**REQUIRED TASK**
Pick out every line in the entries below that contains the word "resolution" and copy each of those lines.

[Entries from a dataset]

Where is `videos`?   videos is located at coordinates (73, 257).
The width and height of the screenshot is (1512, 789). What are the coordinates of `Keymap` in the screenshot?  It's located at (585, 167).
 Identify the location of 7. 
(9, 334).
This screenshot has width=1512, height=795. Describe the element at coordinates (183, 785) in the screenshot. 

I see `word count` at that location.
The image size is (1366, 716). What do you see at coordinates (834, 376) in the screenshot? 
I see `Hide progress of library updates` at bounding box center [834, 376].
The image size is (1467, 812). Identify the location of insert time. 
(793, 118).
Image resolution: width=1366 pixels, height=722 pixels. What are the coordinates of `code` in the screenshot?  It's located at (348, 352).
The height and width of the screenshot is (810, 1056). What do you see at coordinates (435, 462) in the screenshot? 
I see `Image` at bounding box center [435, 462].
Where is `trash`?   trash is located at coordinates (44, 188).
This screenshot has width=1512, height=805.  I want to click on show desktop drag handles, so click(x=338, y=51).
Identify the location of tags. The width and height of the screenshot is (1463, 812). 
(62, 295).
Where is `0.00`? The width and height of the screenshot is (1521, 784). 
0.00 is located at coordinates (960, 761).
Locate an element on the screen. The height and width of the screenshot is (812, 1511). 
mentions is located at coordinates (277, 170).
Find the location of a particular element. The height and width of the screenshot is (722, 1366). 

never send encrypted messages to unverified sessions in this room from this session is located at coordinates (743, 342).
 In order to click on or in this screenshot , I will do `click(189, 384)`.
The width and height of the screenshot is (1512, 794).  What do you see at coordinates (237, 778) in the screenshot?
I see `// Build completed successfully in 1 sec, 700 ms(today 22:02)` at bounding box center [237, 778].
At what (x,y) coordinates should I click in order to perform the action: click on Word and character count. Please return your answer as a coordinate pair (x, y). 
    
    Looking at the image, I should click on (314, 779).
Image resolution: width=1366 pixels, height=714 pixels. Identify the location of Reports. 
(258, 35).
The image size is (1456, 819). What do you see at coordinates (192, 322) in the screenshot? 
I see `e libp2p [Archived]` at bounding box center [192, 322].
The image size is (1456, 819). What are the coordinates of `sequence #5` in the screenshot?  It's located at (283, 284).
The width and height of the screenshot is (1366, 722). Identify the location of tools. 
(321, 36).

**SOLUTION FOR THIS EXERCISE**
Image resolution: width=1366 pixels, height=722 pixels. What are the coordinates of `code` in the screenshot?  It's located at (348, 352).
Image resolution: width=1366 pixels, height=714 pixels. Identify the location of Reports. 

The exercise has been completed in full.